(RECORDS FOR PROCESSING)

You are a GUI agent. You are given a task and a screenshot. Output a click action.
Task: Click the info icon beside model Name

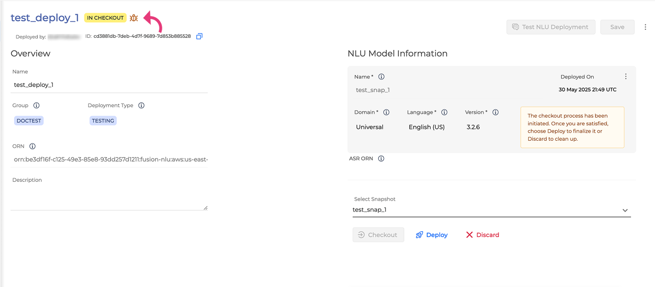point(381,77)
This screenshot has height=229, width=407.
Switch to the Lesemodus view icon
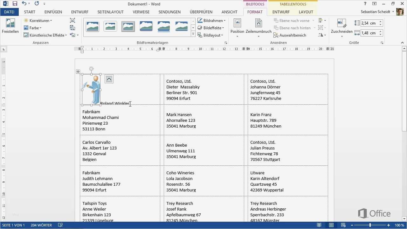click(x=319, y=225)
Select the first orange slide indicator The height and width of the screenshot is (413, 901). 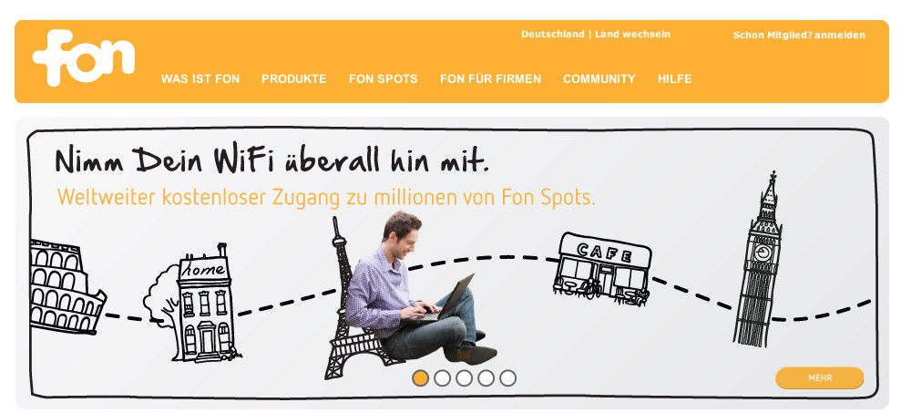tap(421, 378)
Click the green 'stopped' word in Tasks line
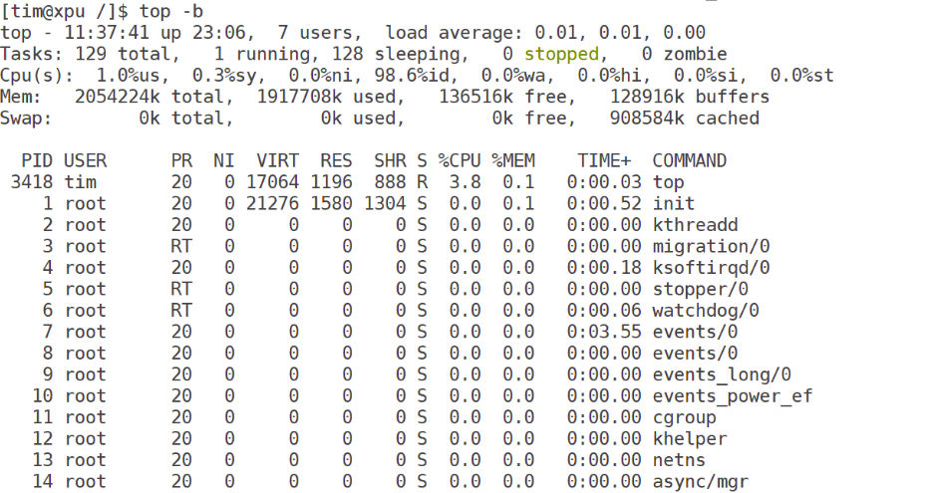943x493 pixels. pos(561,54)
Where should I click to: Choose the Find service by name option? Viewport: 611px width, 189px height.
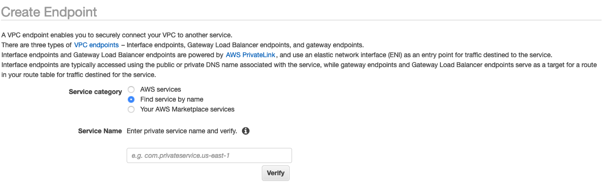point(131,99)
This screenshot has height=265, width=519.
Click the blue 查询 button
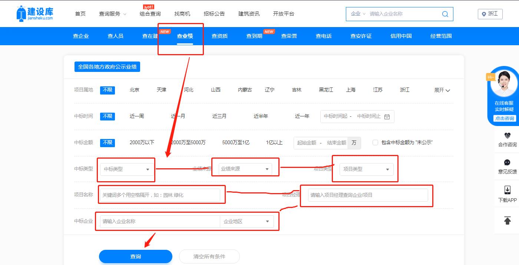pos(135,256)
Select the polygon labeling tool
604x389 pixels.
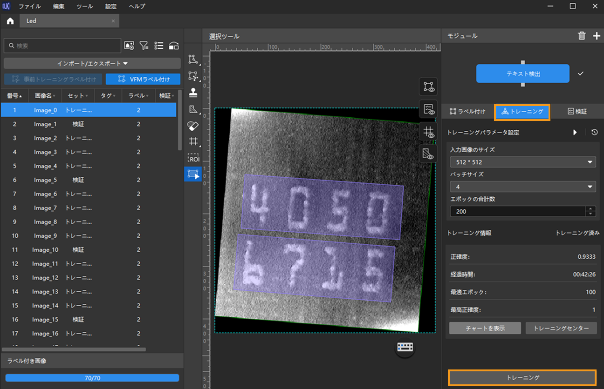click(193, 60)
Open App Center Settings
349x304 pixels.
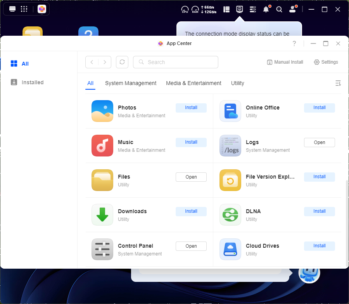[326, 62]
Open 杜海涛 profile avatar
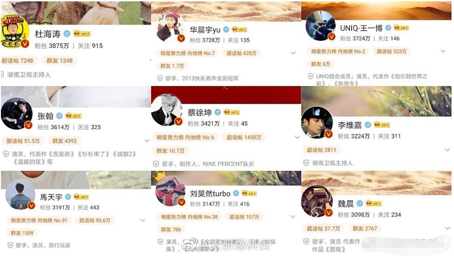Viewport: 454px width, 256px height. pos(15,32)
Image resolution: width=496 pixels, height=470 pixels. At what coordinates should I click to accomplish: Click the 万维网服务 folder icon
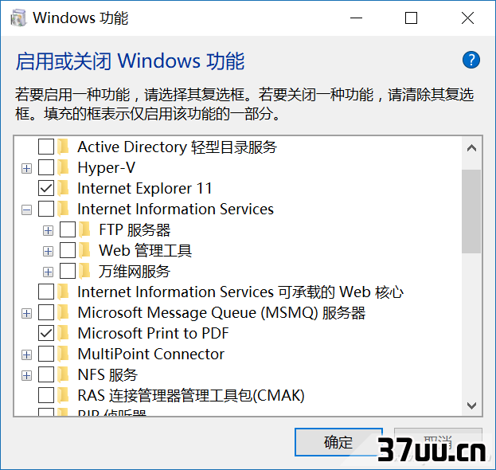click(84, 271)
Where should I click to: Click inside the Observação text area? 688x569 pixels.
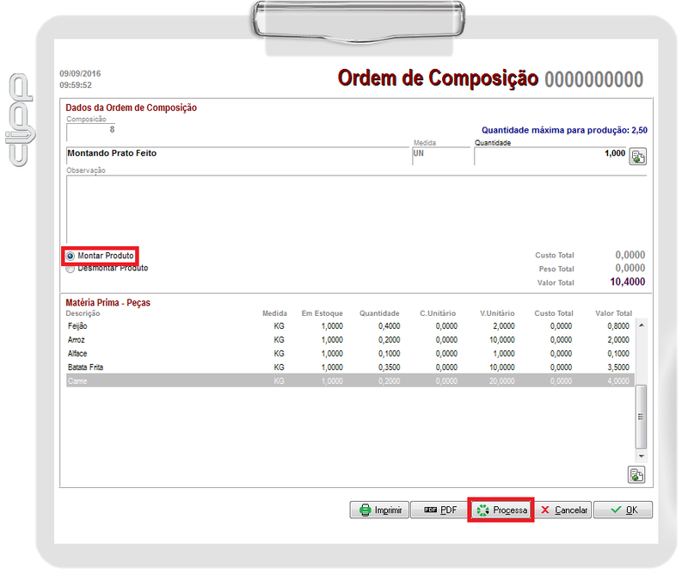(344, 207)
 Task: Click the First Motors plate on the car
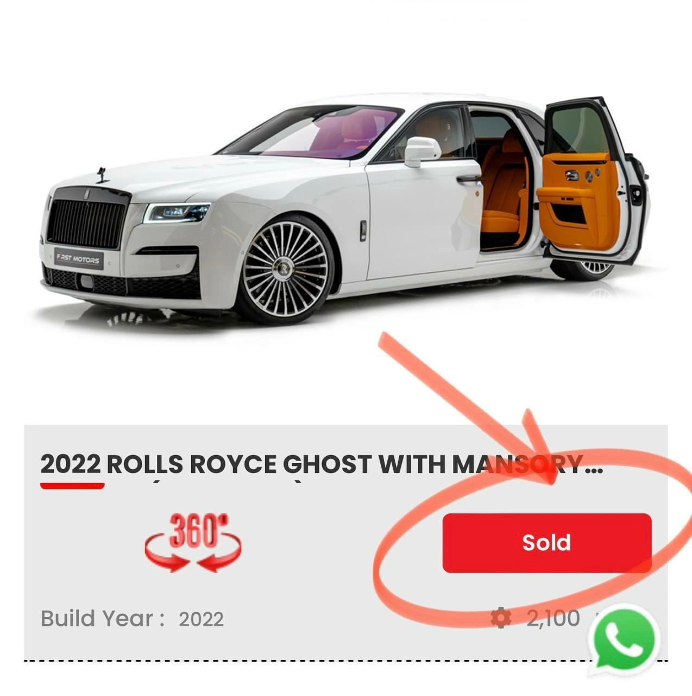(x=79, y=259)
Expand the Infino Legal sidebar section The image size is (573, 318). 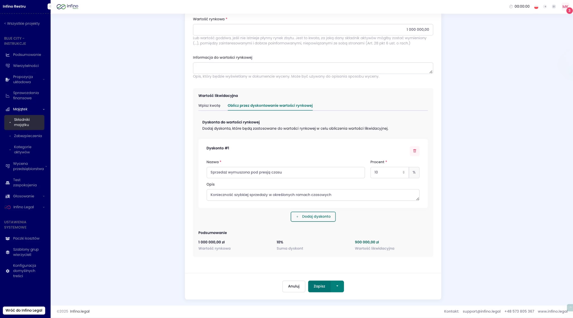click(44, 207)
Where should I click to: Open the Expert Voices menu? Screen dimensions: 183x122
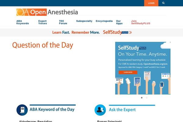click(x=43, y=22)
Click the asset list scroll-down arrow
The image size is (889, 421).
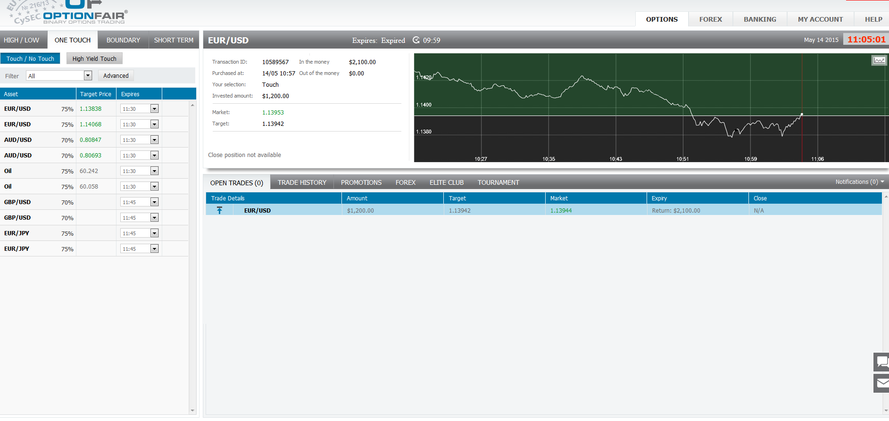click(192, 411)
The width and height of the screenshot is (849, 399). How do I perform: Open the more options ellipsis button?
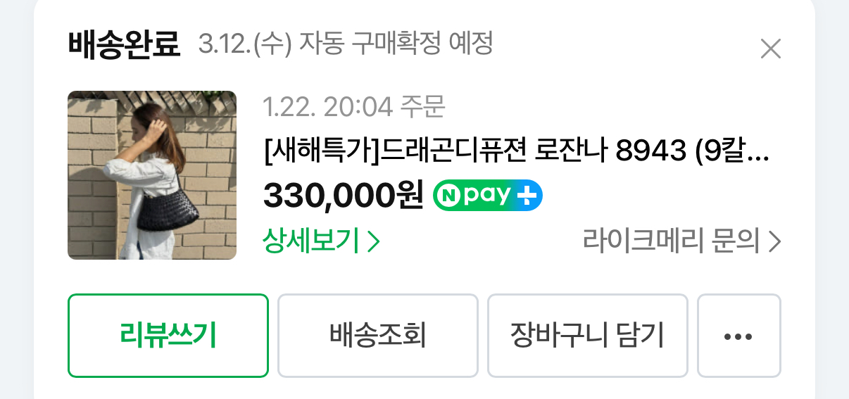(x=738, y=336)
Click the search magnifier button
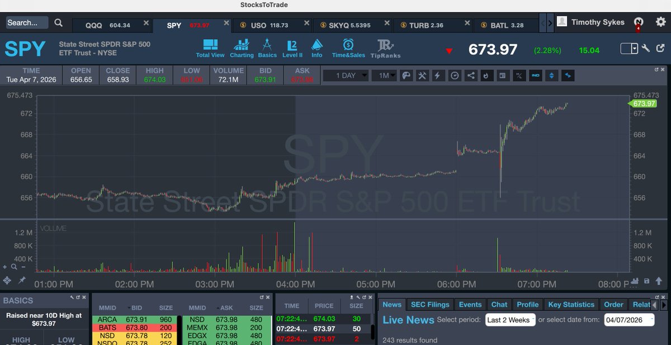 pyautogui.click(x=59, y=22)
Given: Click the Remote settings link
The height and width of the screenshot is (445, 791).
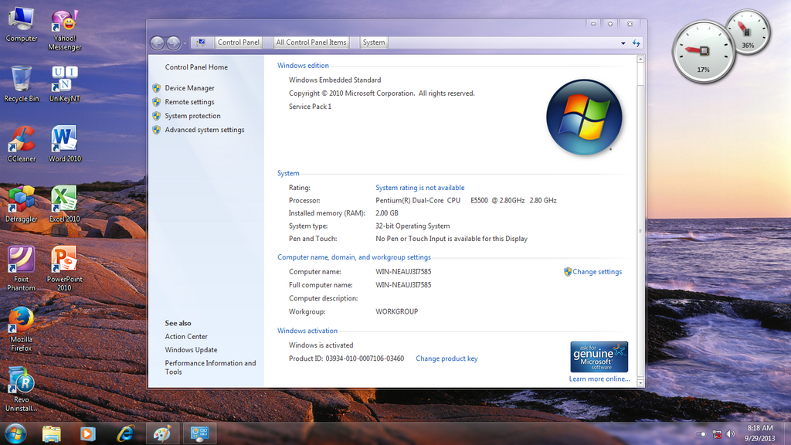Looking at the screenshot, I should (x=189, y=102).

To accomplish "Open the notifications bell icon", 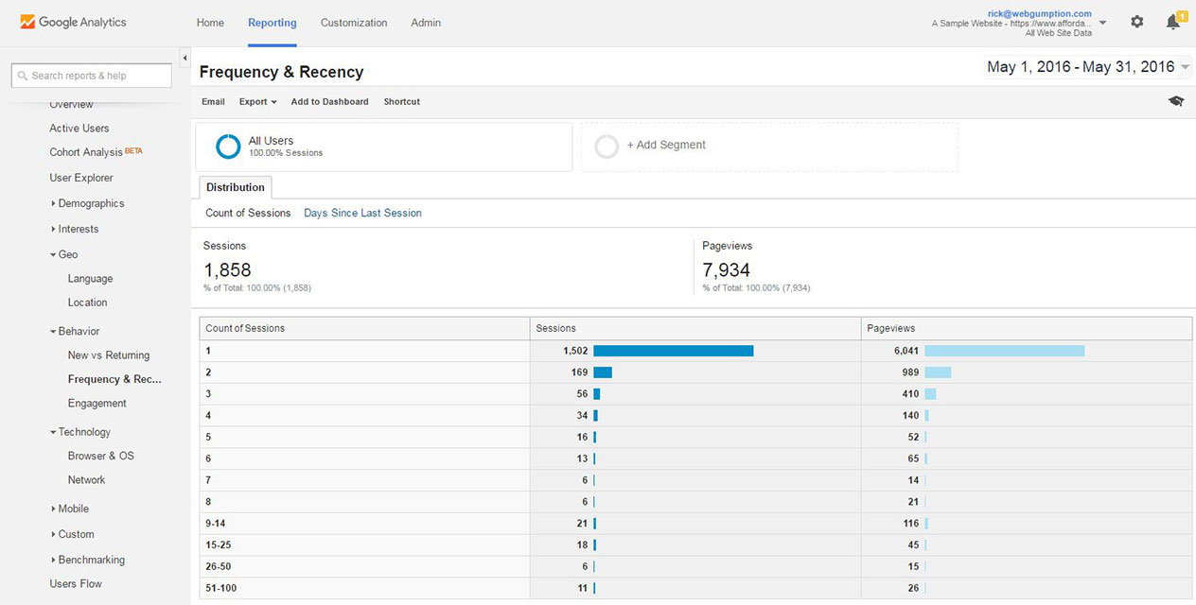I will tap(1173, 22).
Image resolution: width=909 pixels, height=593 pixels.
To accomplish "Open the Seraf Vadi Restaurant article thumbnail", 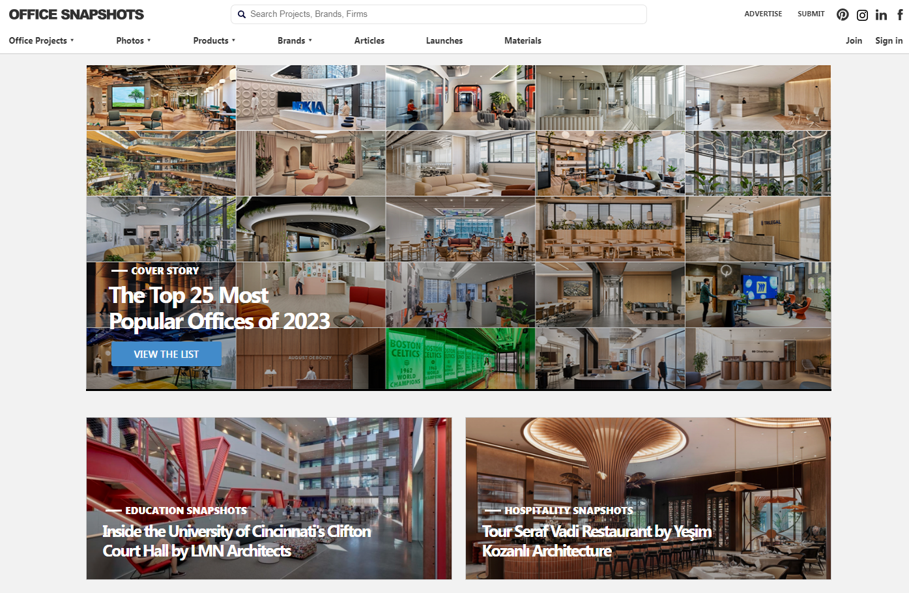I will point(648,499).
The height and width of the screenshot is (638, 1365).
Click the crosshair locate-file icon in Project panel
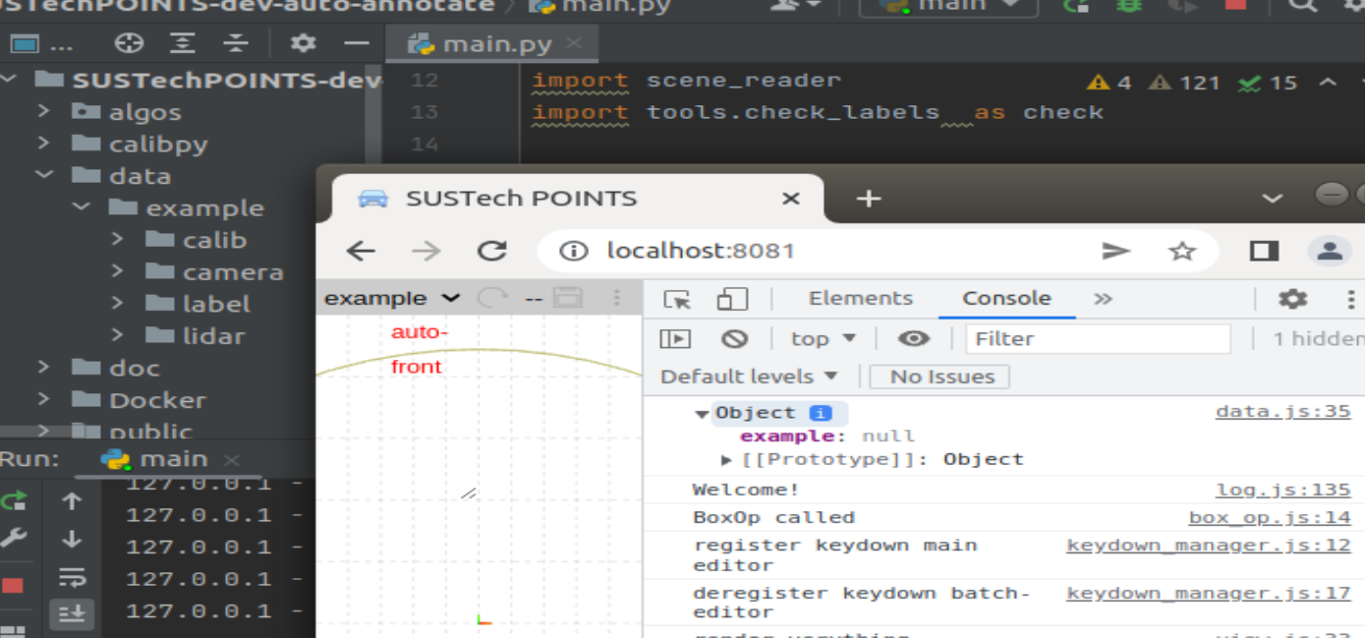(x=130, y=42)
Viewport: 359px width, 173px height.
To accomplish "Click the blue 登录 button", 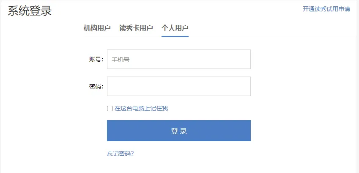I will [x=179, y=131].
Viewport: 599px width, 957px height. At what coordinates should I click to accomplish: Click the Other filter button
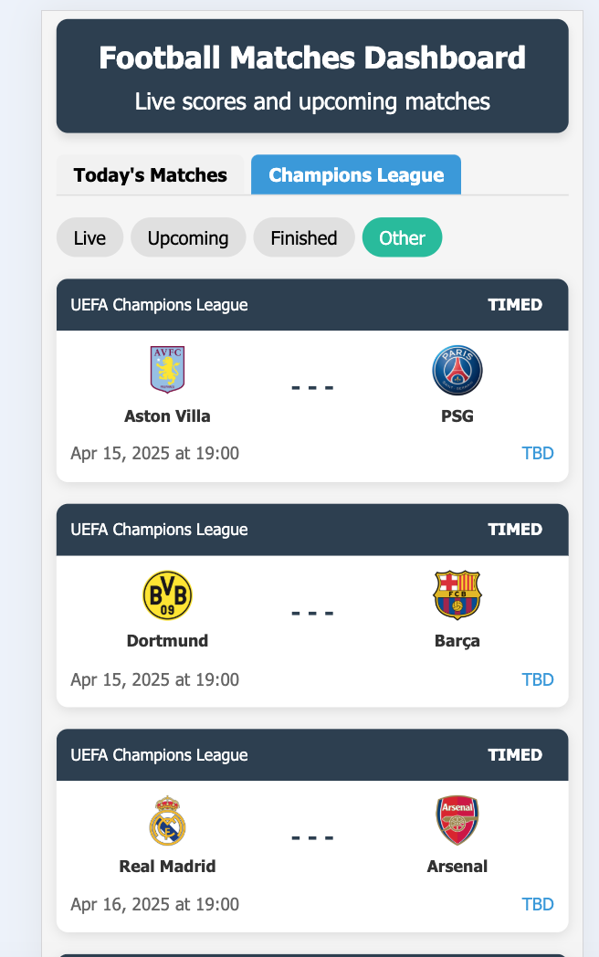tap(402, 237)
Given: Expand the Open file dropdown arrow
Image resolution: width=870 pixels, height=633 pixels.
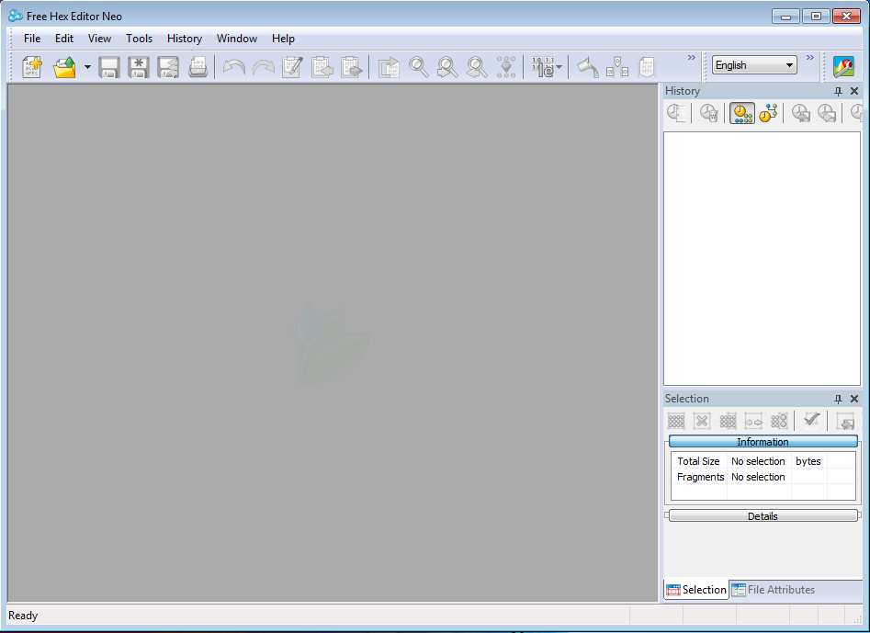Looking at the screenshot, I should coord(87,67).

(End RECORDS FOR PROCESSING)

EXERCISE BRIEF:
Look over the records above, and wherever a line contains the string "This", copy that line.

ANSWER TO THE PROBLEM:
This screenshot has height=229, width=407.
This screenshot has height=265, width=519.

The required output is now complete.